Monsoon season fizzled out this year
While this year's monsoon started off strong in Northern Arizona, the final two months weren't much to sing in the rain about.
The combined months of July through September produced only 68 percent of the average rainfall at Prescott's Sundog measuring site on the northeast side of town, with 5.33 inches of rain compared to the 7.86-inch average for Prescott over the past 110 years.
Less-than-average rainfall was the picture throughout northern Arizona during the 2008 monsoon, the National Weather Service reported Thursday. The Four Corners was especially dry.
Weather Service offices throughout the Southwest participated in an online climate briefing Thursday that the Climate Assessment for the Southwest and University of Arizona Cooperative Extension periodically organize.
Northern Arizona experienced an unusual number of "breaks" in wet weather during the 2008 monsoon, partly because the high pressure was farther west and north than usual, a Weather Service meteorologist said.
The next few weeks could bring wetter and cooler weather, one meteorologist said.
But in general, federal climate forecasters are predicting above-average temperatures and below-average precipitation for October and November.
A weather phenomenon called the Madden-Julian Oscillation could bring greater-than--average precipitation to the northern third of Arizona in December through March, a federal meteorologist at the Southwest Coordination Center noted.
The Weather Service recently declared that the monsoon runs from June 15 through Sept. 30 every year now, but Prescott didn't see a drop of rain in June.
July brought 2.94 inches (102 percent of normal) at Sundog, but then August had 1.75 inches (53.5 percent of average) and September produced 0.64 inches (37 percent of average).
Southeast Arizona fared the best during this year's monsoon, with some areas measuring 20-25 inches of rain, Weather Service officials said.
Phoenix didn't do so badly either.
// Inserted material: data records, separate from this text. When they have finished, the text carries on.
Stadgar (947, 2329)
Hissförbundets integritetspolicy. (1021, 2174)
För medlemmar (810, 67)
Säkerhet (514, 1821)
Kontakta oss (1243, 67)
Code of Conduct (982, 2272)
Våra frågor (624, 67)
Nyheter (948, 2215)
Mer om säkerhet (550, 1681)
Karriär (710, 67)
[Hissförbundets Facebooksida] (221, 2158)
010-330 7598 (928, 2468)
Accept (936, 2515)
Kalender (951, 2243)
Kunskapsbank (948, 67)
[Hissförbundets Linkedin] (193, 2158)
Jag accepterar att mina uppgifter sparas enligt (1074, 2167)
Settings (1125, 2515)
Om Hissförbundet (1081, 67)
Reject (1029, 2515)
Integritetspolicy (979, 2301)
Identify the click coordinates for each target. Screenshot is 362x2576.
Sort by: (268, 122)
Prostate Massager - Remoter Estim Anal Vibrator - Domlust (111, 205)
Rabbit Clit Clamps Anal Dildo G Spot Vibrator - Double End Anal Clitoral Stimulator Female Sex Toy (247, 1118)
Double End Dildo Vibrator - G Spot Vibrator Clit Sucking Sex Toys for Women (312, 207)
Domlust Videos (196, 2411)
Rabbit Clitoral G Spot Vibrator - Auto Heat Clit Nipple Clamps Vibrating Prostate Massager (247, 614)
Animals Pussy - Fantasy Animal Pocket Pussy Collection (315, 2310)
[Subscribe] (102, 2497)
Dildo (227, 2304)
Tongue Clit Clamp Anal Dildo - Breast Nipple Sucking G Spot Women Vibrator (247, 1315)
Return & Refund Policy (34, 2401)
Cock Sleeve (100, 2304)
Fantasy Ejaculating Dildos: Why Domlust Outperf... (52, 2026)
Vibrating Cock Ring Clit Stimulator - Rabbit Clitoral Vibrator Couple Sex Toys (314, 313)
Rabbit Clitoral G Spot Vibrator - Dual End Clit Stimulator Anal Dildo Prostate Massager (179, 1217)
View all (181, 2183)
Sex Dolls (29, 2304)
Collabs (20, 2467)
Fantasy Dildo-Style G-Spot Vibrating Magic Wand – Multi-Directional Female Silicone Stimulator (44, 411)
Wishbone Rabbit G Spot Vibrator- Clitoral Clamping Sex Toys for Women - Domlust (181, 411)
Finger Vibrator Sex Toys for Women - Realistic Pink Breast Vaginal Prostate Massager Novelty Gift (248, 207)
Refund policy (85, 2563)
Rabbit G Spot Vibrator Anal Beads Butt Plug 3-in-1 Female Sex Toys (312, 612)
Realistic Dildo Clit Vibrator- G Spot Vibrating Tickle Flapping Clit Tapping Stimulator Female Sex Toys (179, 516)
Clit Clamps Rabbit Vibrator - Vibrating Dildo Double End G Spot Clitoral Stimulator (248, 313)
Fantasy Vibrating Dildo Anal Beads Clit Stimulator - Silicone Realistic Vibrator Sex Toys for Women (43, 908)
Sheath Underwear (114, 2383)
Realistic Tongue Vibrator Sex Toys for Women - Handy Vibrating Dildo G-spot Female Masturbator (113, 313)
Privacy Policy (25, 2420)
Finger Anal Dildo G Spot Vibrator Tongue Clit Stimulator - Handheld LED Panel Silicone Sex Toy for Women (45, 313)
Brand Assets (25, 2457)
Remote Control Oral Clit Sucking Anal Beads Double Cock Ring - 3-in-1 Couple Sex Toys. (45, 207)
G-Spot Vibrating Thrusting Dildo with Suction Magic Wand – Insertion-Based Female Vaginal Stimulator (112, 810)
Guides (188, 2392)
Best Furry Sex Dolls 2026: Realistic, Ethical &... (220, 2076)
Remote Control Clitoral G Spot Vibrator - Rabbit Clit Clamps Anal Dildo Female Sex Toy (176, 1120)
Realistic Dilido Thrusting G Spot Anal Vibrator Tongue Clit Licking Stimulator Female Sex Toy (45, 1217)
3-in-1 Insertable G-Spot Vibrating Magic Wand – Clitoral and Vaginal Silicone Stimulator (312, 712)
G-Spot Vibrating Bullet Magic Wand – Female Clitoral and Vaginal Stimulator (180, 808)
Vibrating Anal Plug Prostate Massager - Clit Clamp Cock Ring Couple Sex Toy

The 5.7 inches of rain that fell at Sky Harbor airport amounted to the 10th-greatest monsoon rainfall total in its history.
Ironically, that was more than Flagstaff's 5.44 inches of rain, which was only 70 percent of normal.
Several unusually severe thunderstorms hit parts of Arizona during this year's monsoon.
Thousands of trees fell Aug. 28 during a severe storm in the Valley of the Sun, with winds reaching at least 85 mph.
The Mohave Valley experienced winds of 80-100 mph Aug. 25 during a severe storm that destroyed 40 of the 50 hangars at Eagle Valley airport, the Weather Service said.
In New Mexico, different areas experienced wide variations of monsoon rain.
It was the wettest July on record for Cloudcroft (13.33 inches) and Winston (11.16 inches).
Ruidoso recorded 4-7 inches (11 inches in the mountains above) in fewer than 24 hours on July 27, causing severe flooding on the Rio Ruidoso that damaged more than 250 homes and caused more than $15 million worth of damage.